Action item:
Where the records below have a line with "agent", that line is to be copied.

Saved entries

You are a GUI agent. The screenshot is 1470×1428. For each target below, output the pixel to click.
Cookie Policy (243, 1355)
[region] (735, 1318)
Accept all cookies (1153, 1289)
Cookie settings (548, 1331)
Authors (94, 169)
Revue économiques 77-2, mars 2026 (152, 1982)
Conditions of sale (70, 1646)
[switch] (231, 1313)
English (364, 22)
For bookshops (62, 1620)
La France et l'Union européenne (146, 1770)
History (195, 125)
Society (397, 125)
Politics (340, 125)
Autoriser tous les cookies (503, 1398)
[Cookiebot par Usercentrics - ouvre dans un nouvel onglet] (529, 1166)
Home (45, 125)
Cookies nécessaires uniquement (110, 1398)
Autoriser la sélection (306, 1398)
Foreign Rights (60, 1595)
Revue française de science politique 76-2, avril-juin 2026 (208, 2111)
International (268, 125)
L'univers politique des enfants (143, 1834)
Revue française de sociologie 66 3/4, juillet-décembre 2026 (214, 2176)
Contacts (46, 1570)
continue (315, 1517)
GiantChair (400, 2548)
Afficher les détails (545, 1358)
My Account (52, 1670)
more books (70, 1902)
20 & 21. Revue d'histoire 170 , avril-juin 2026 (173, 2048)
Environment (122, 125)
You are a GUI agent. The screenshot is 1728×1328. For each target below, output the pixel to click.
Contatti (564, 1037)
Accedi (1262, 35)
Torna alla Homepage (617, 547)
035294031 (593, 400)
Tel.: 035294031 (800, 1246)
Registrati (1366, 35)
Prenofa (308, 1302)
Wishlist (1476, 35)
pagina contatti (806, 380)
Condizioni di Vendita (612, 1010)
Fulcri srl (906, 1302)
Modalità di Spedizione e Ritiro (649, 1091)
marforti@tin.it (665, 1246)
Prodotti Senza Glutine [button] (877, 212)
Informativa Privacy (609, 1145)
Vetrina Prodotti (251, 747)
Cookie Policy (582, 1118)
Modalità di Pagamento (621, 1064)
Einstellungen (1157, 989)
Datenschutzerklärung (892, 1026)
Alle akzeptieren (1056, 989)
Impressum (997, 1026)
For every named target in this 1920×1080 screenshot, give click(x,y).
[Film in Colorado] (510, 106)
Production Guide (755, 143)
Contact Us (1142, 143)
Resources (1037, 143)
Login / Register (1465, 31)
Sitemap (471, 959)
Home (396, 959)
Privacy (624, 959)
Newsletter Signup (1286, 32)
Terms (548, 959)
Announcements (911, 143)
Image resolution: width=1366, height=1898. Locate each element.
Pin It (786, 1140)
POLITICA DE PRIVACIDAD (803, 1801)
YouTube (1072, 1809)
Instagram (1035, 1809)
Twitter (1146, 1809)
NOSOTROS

Response to the task:
You are a GUI agent. The screenshot is 1470×1428. For each target below, output the pixel to click.
You are a GUI agent. The screenshot is 1728×1328. For each target below, output the pixel to click.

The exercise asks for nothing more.